His disciples asked Him, ‘Rabbi, who committed the sin that caused him to be born blind, this man or his parents?'”  John 9:2 (NET)

I was talking today with a church leader about the implications of a person with a Western worldview reading a text written by ancient Middle Easterners.  The Bible, of course, was written by ancient Middle Easterner’s who write from an ancient Middle Eastern worldview.  Most of the people I interact with on a daily basis read the Bible from a modern Western worldview.  And as I’m sure you know, one’s worldview is not an overt aspect of how we perceive and interpret things. Instead, a worldview is very subtle and covert, but it colors everything we see and interact with.

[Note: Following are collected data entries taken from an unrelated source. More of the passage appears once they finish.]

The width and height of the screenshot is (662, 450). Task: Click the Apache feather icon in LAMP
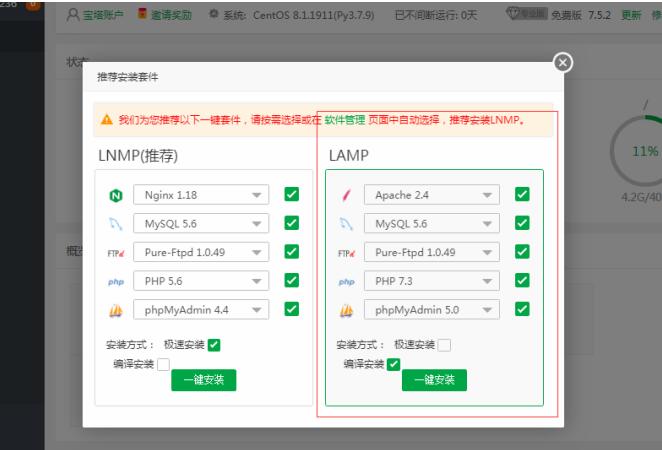point(346,195)
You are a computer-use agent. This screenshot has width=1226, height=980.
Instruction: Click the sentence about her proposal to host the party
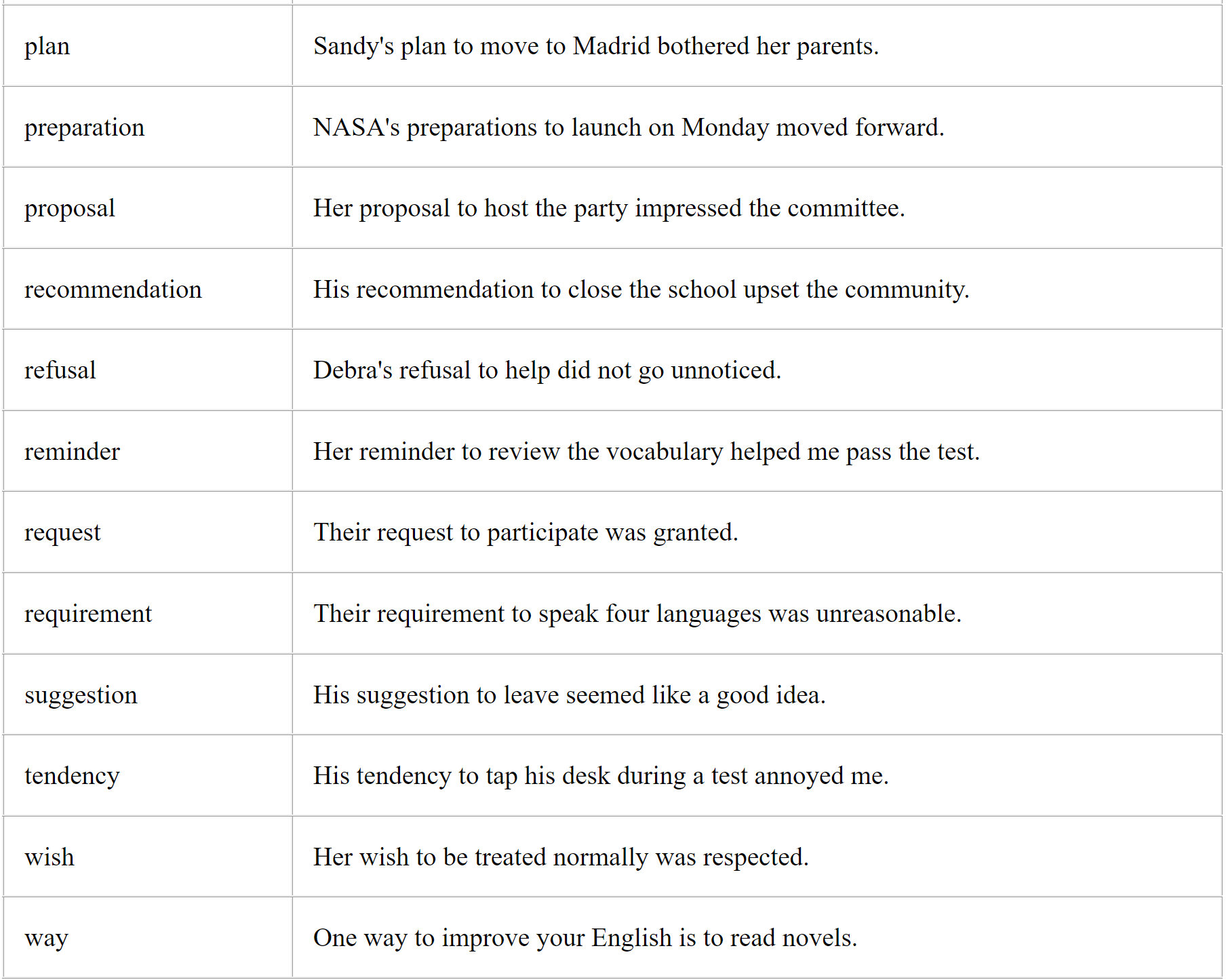(x=608, y=208)
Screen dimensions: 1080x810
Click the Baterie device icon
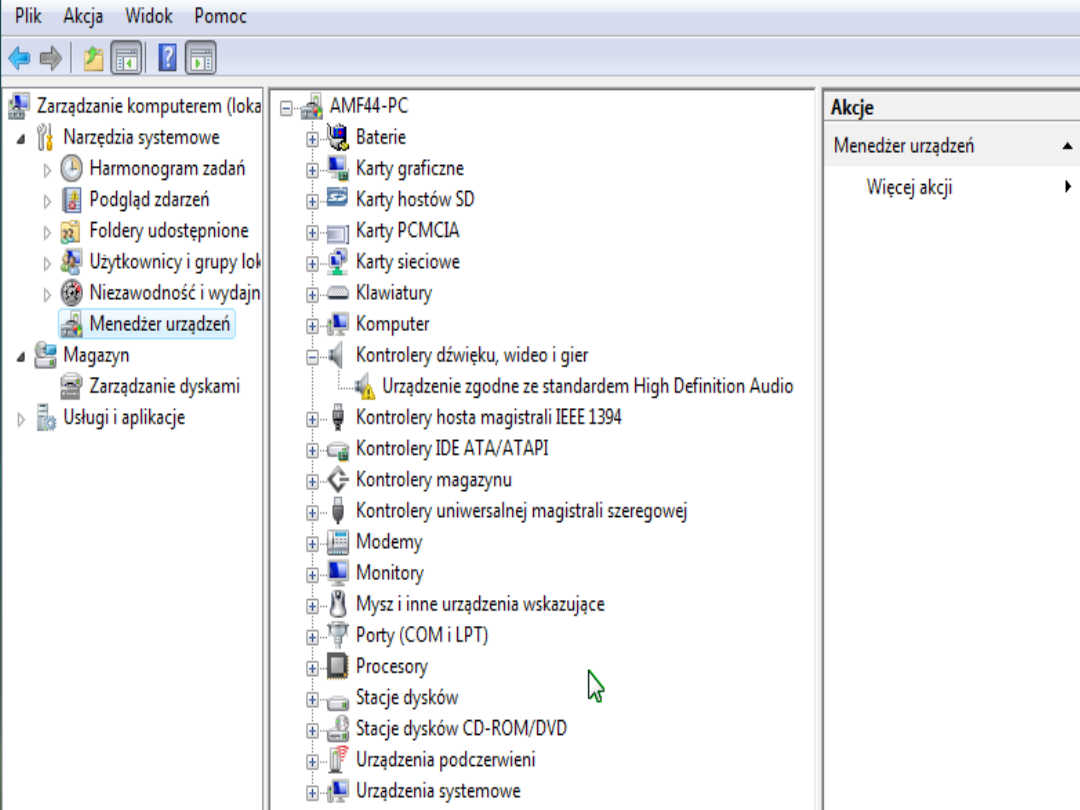point(338,137)
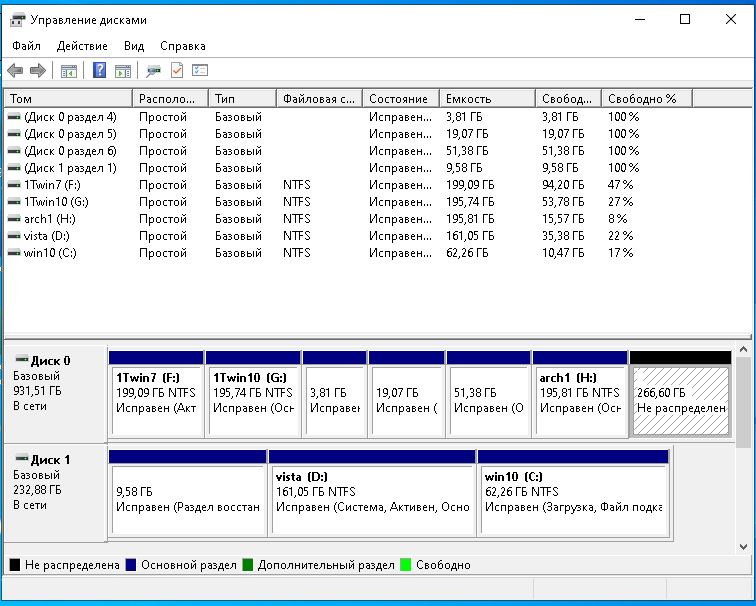The image size is (756, 606).
Task: Open Help via blue question mark icon
Action: click(x=100, y=70)

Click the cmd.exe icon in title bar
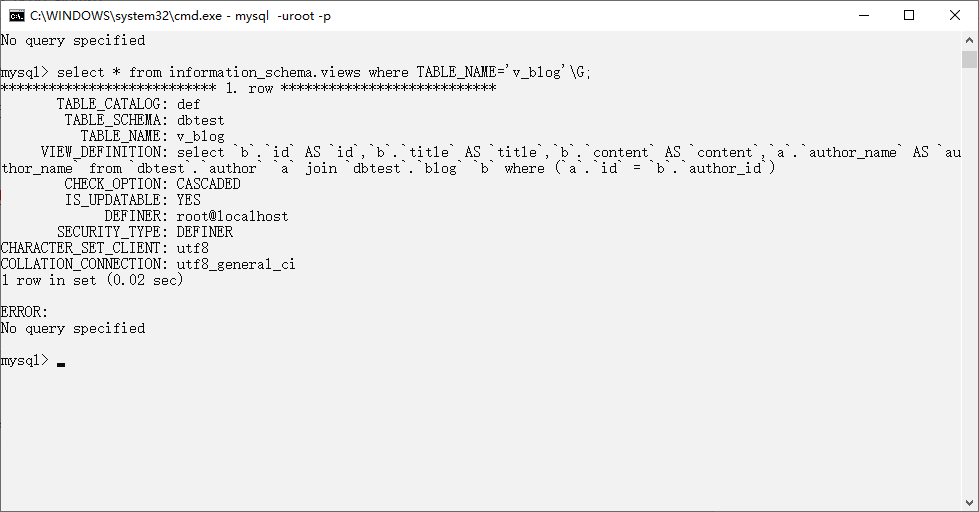pyautogui.click(x=17, y=16)
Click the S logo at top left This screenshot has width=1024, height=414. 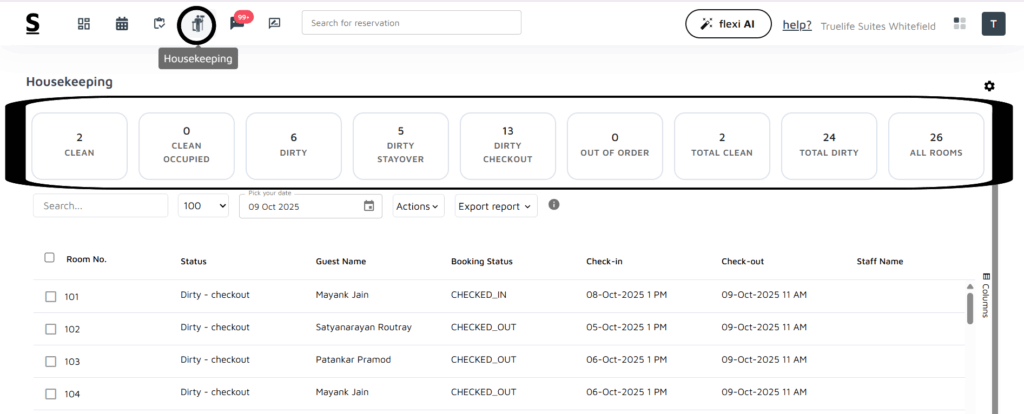(33, 24)
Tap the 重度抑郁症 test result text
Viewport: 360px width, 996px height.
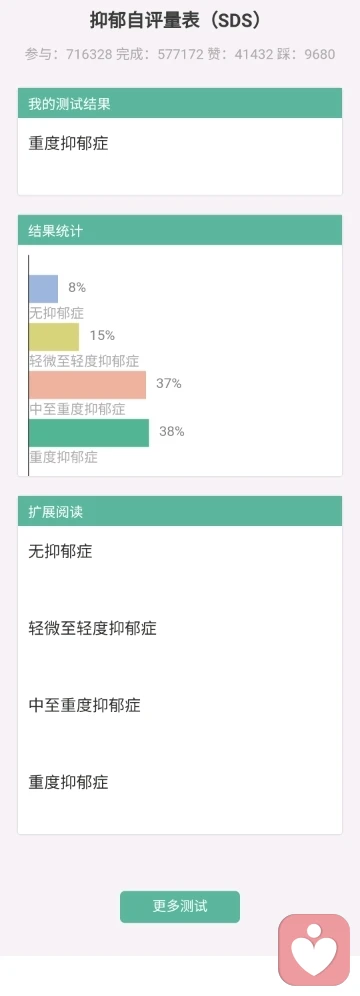click(x=69, y=144)
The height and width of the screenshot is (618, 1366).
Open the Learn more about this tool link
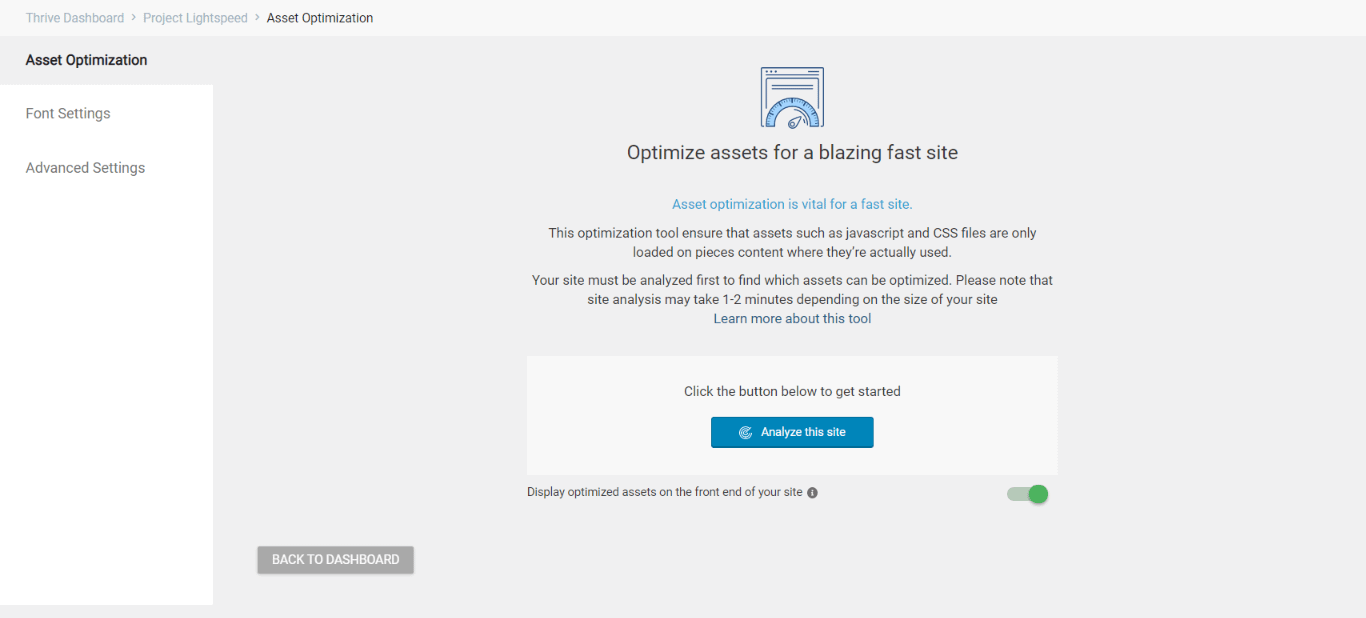pyautogui.click(x=792, y=319)

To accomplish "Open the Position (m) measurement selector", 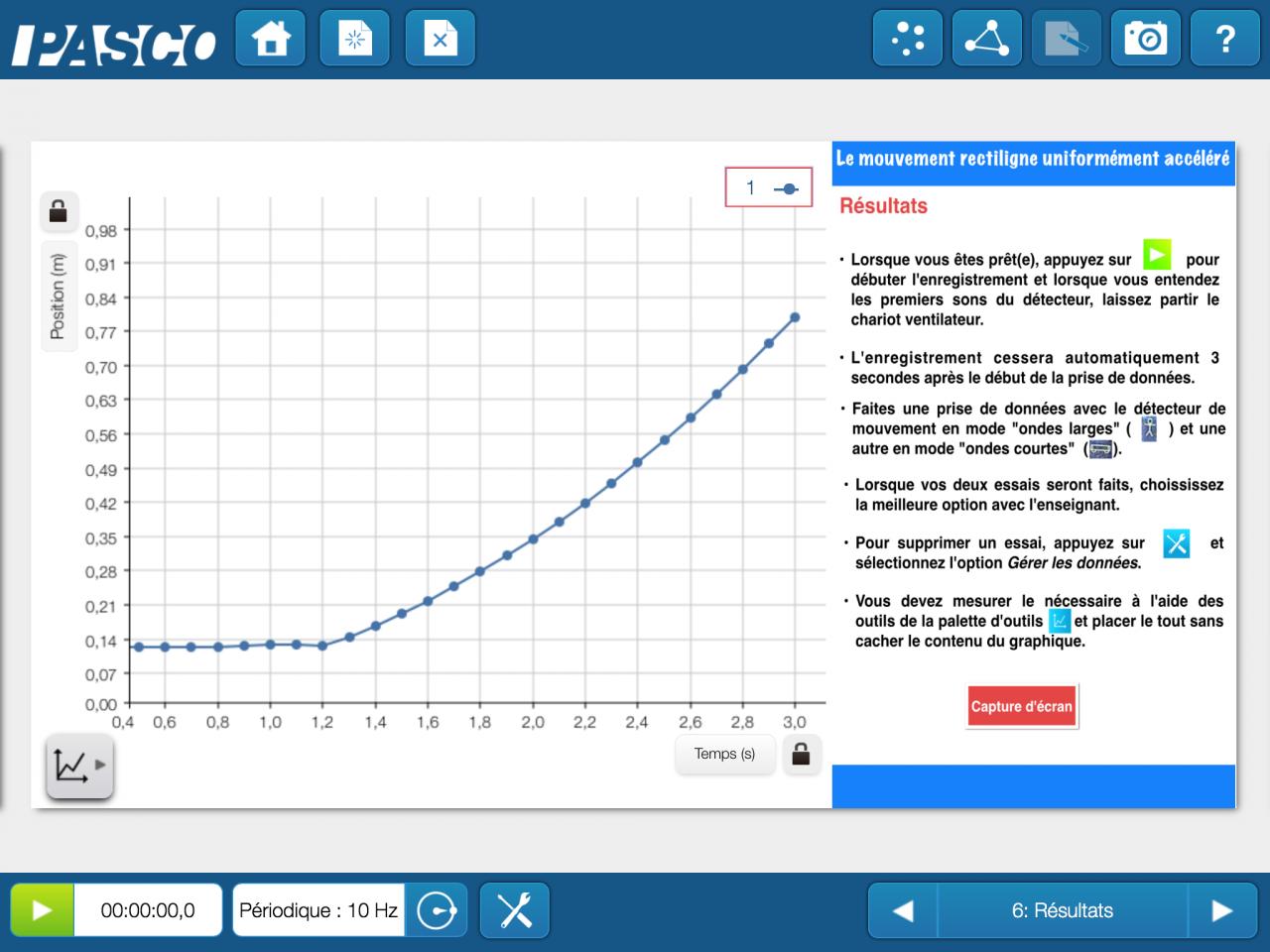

The distinctions are many, I am sure. But in my studies thus far, I’ve become acutely aware of this:

  • A Western worldview is a very dualistic lens. It sees the inner and the outer/external journey as separate and distinct, almost antagonistic against each other.
  • An Eastern worldview, especially and including an ancient Middle Eastern worldview, understands a person to be very integrated, body mind and spirit as one.

As such, many Westerners are perplexed by passages such as the one in John 9.  What a silly question to one with a Western worldview.  But for one with an Eastern worldview, the question is obvious. Physical sickness can and often does begin with the mind and soul.  Even Western medicine is beginning to admit the inherent connection between inner and outer aspects of self.

Try reading the Gospels with an Eastern worldview in mind. Try looking at church history with the overtones of an Eastern worldview. You will see things differently.

  • Like the laws of the Torah that make a person clean or unclean by what they eat and what they touch.
  • Like the woman who only needed to touch the hem of Jesus’ robe to stop a perpetual bleeding.
  • Like how lepers were cast out of cities to survive on their own, not only because of the physical contagion, but also because if their perceived spiritual depravity.
  • Like how the early church was the one to start the concept of hospitals … because they knew that caring for the body was also caring for the soul in some deeply mysterious, God-breathed way.

May we all learn to embrace our God-breathed integratedness and, in the process, come to know and reflect our Creator more clearly.

Temple Care

“I know, my God, that You examine our hearts and rejoice when You find integrity there.  You know I have done all of this with good motives, and I have watched their people offer their gifts willingly and joyously.”  1 Chronicles 29:17 (NLT)

This is part of David’s prayer after he gathered all the materials for building the temple, the place where God would dwell.  No expense was spared.  Everyone contributed generously.  Gold and silver beyond belief and precious stones and other riches.  The temple that Solomon ended up building with these materials was probably beyond most of our imaginations.  They wanted it to be as magnificent as it could be because it was where God would live.  And yet, David acknowledges that, even still, it is too insignificant: “who am I, and who are my people, that we could give anything to You?  Everything we have has come from you, and we give You only what You have given us” (1 Chronicles 29:14).  The most magnificent dwelling they could make for God paled in comparison to God’s own magnificence or to the things of God.

David wanted both God and the Israelites to know that his only rationale for building a magnificent temple was to bring glory to God.  It was not that he wanted to impress the neighboring nations or lord it over his people or be the king with the most opulent kingdom.  He hoped to build something that might be worthy to be God’s dwelling place on earth.  And He knew that God knew his heart and his intentions.  Yes, it wasn’t going to last forever … but it was to be God’s dwelling on earth.  It needed, as best as possible, to reflect God’s glory.

And so are you.  You are God’s temple — the temple of the Holy Spirit who dwells within all who call Christ “Lord.”  (See 1 Corinthians 6:19) What type of temple are you building for Him?  What type of care are you giving His temple?